What to produce: From the material below, copy exactly the lines beginning with the one that contains "Click the Dependents card group icon" and ending with the one that contains "Click the 名前 column header"; the pictures stay out.

Records supplied:

*-*-*

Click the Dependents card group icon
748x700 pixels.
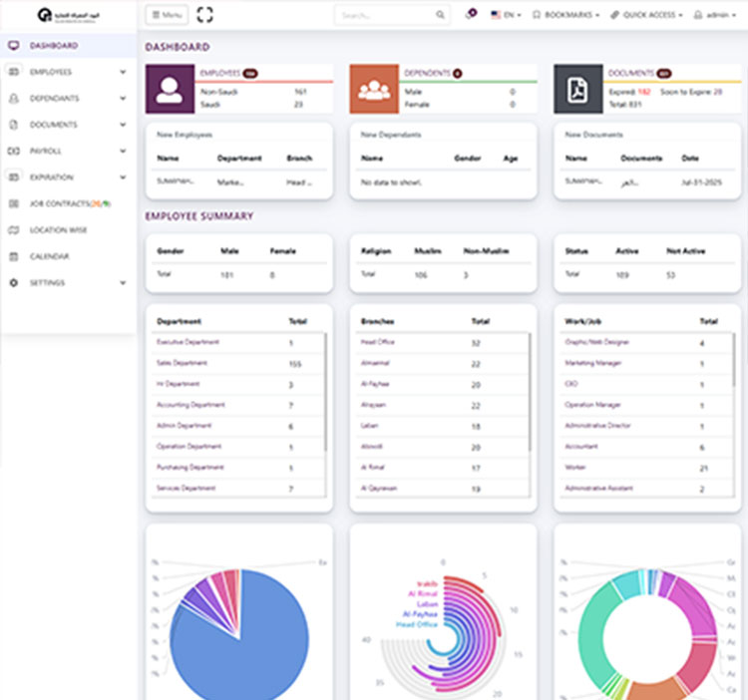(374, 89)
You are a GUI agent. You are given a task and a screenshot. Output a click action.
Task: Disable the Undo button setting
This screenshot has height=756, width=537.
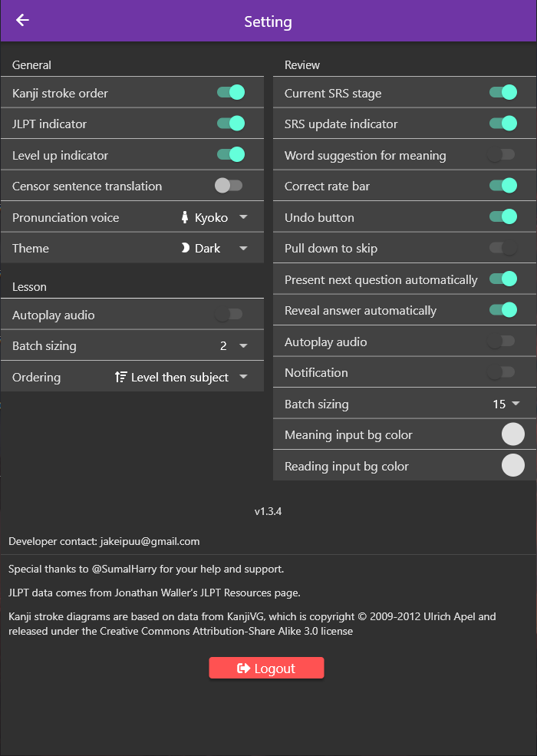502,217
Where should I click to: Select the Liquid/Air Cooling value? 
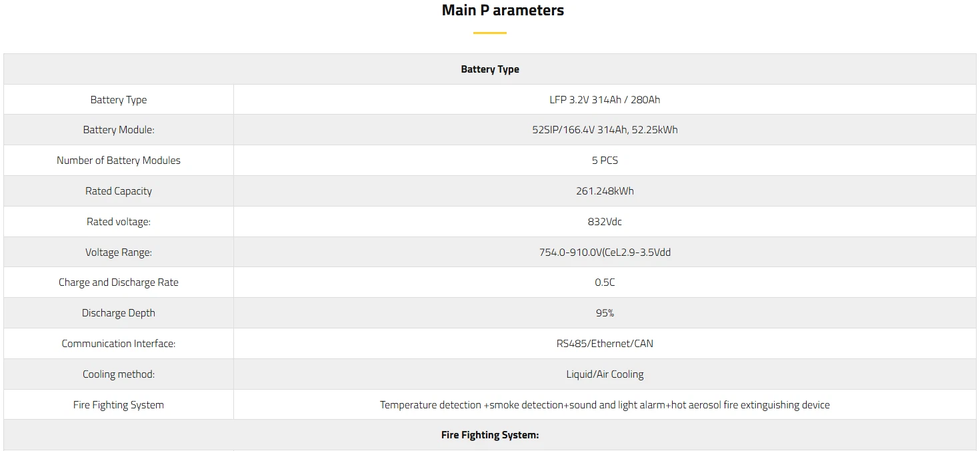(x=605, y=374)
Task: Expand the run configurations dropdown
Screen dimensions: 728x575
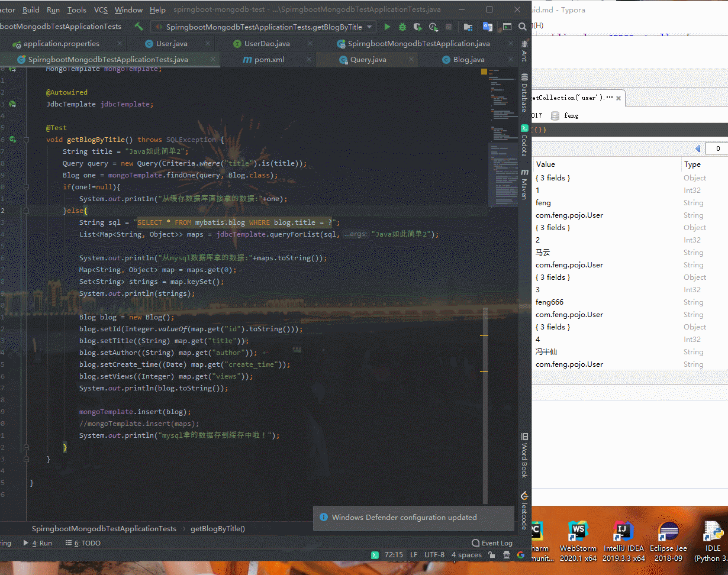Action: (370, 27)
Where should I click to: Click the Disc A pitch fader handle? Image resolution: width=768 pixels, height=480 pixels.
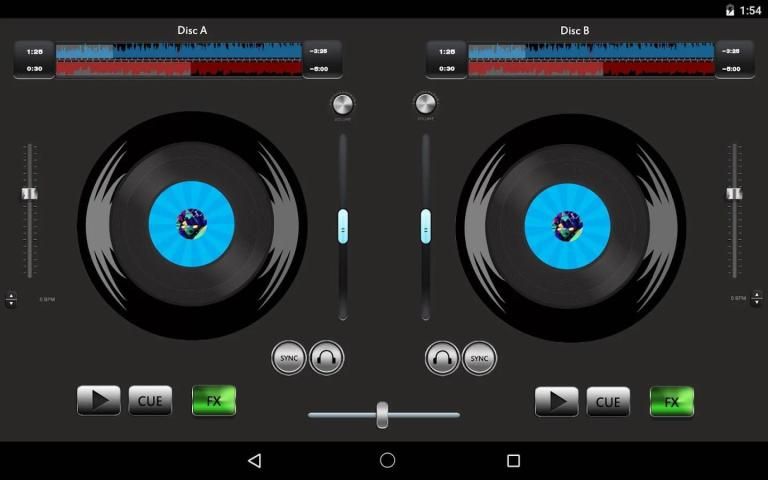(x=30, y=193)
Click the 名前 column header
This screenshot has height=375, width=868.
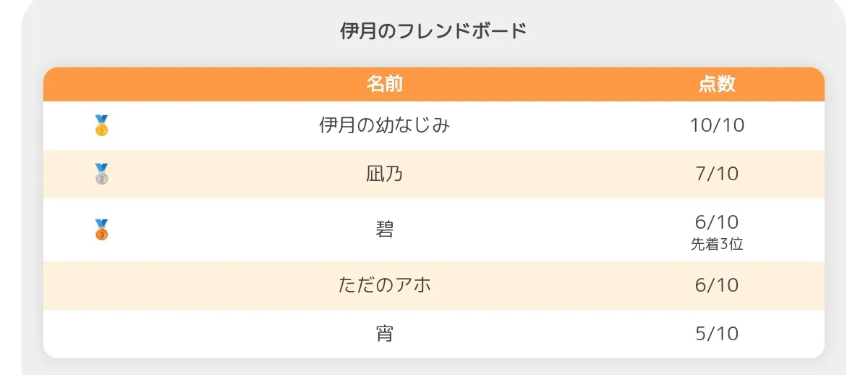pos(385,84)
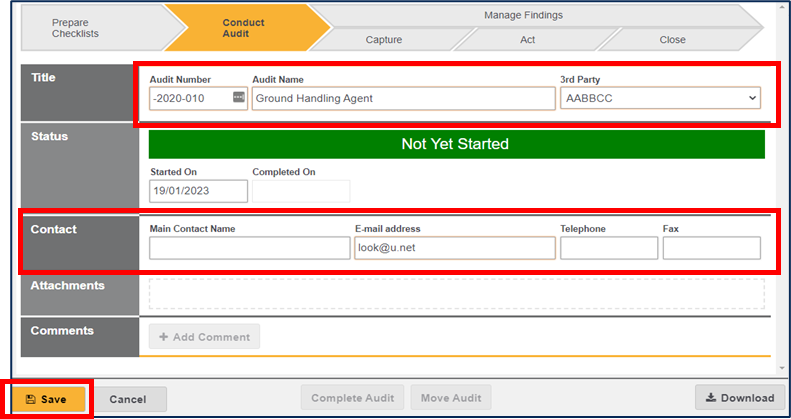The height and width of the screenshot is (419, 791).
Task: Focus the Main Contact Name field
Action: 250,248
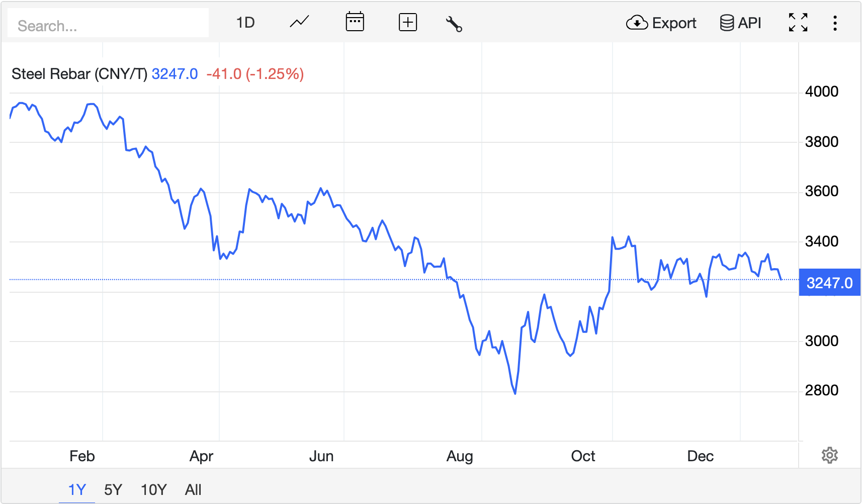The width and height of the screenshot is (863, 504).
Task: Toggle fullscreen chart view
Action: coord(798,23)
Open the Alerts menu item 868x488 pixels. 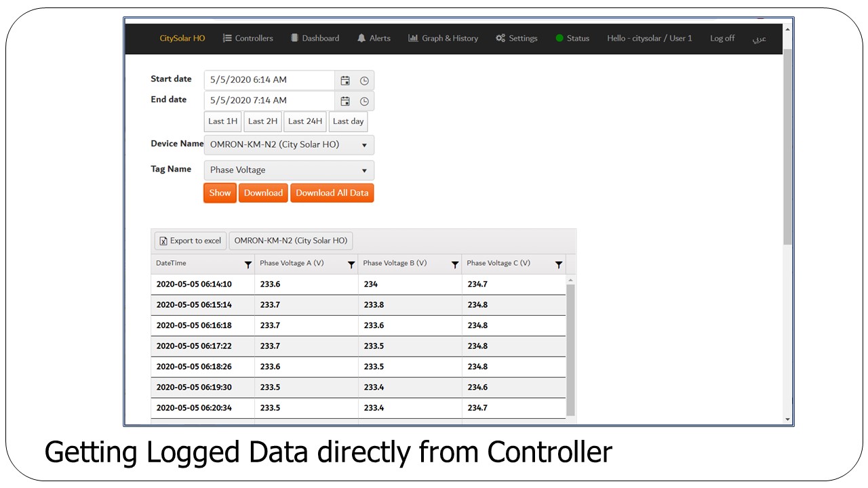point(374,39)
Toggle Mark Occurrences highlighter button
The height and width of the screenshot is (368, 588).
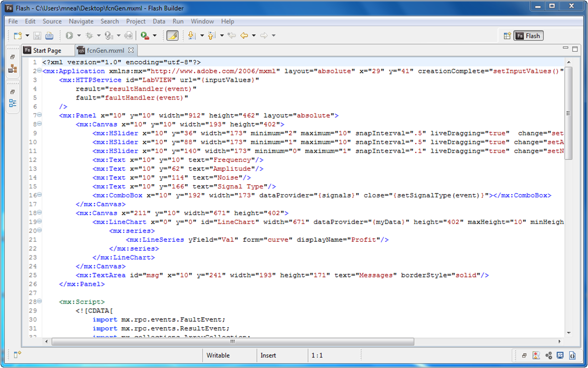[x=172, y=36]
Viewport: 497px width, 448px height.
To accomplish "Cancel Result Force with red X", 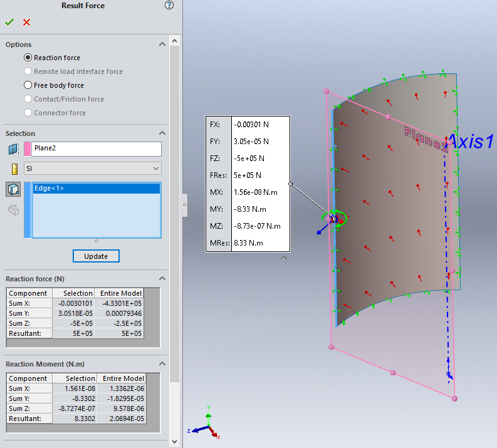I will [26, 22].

*-*-*

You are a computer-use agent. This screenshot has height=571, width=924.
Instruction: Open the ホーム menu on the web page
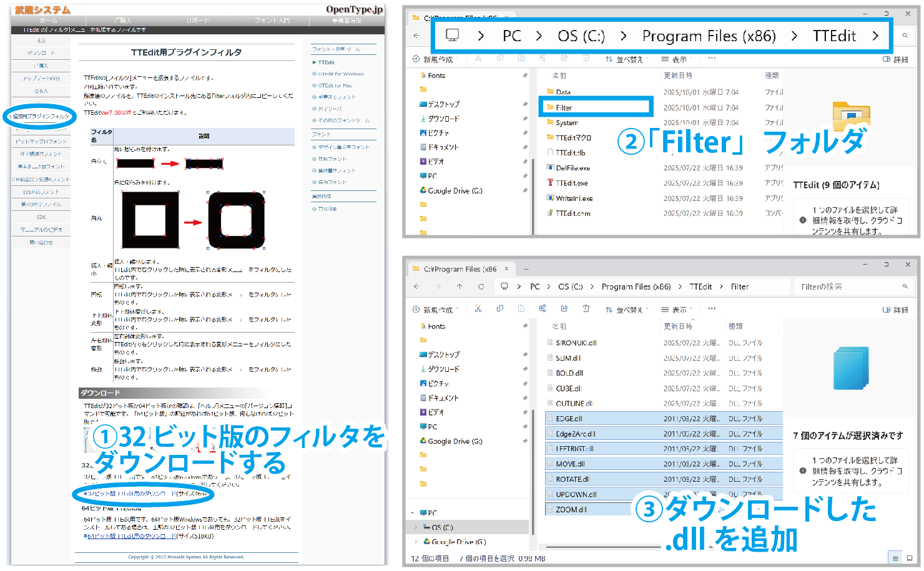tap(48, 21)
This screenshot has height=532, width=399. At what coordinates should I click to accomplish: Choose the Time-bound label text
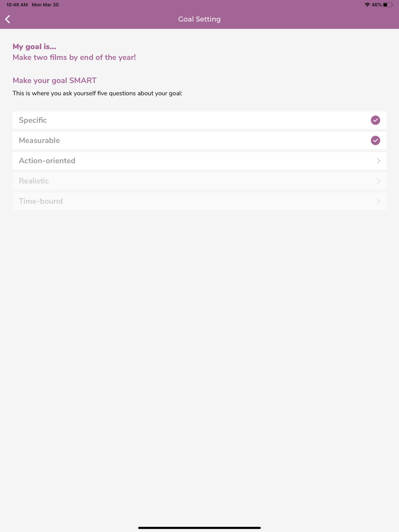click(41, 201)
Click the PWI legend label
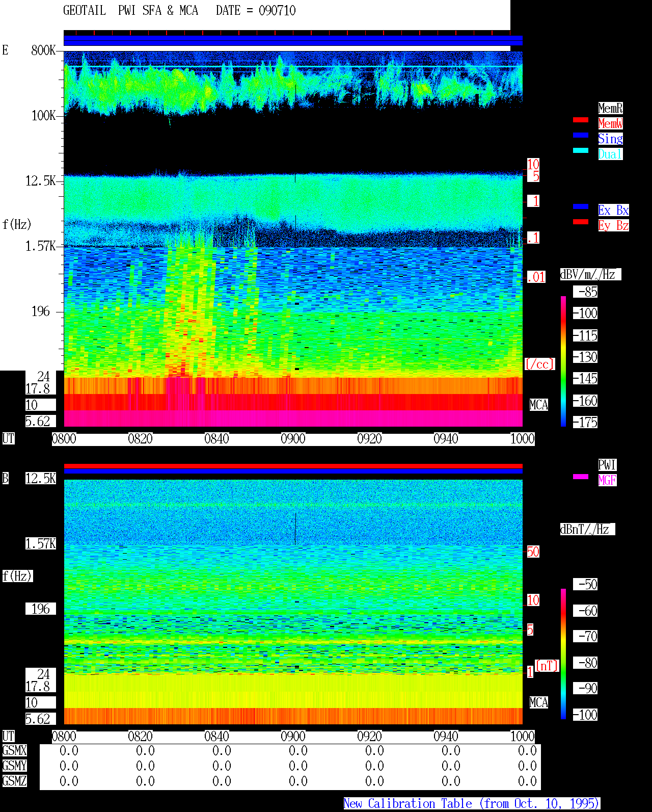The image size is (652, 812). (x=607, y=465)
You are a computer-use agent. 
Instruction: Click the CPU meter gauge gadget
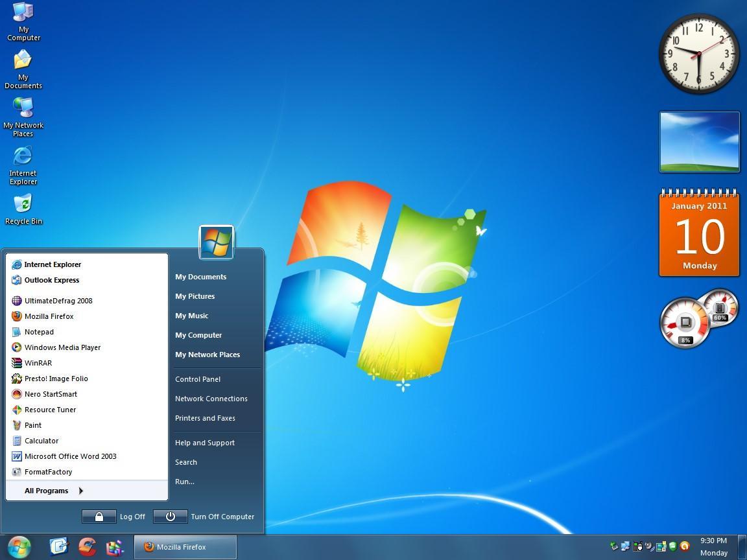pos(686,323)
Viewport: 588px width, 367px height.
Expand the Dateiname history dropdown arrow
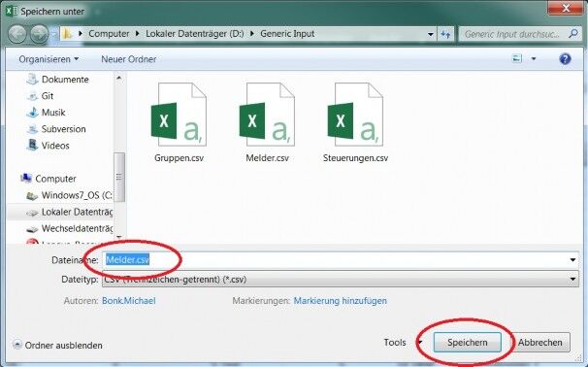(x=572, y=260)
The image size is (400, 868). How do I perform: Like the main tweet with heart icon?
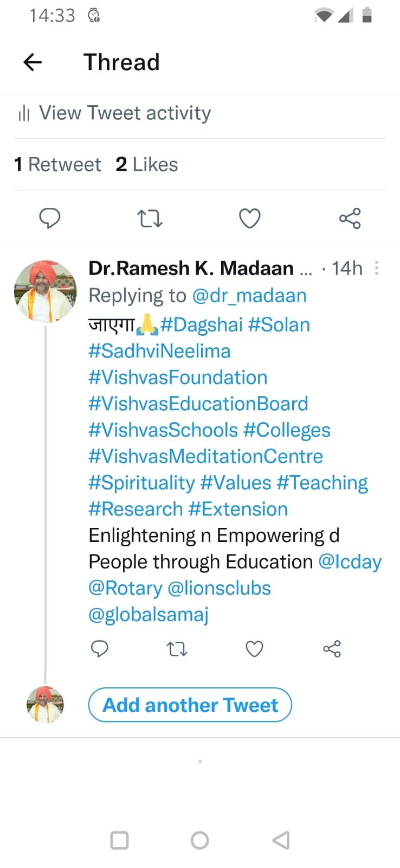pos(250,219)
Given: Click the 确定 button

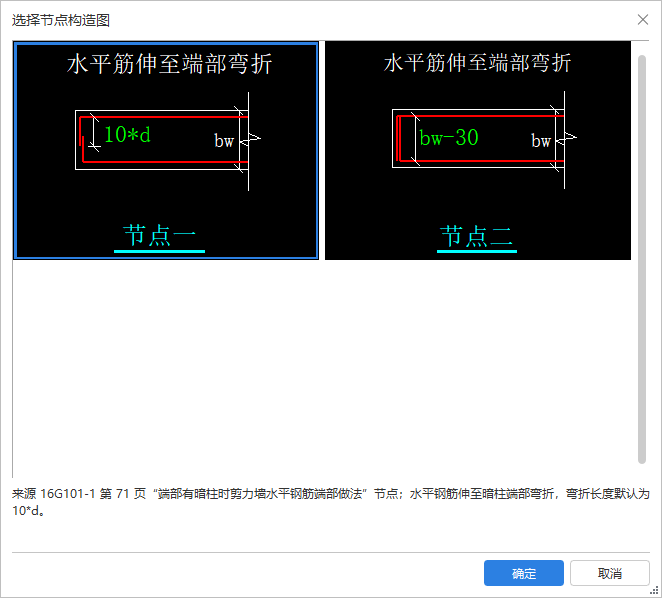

*-*-*

Solved exercise:
Click the Dependents card group icon
748x700 pixels.
(374, 89)
You are a GUI agent. You are given a task and a screenshot. Output a click action.
Task: Disable the Undo button setting
This screenshot has height=756, width=537.
502,217
Where should I click to: Select the Liquid/Air Cooling value? 
(x=605, y=374)
Task: Expand the run configurations dropdown
Screen dimensions: 728x575
Action: (370, 27)
Where should I click to: Click the Disc A pitch fader handle? Image resolution: width=768 pixels, height=480 pixels.
(x=30, y=193)
Click the 名前 column header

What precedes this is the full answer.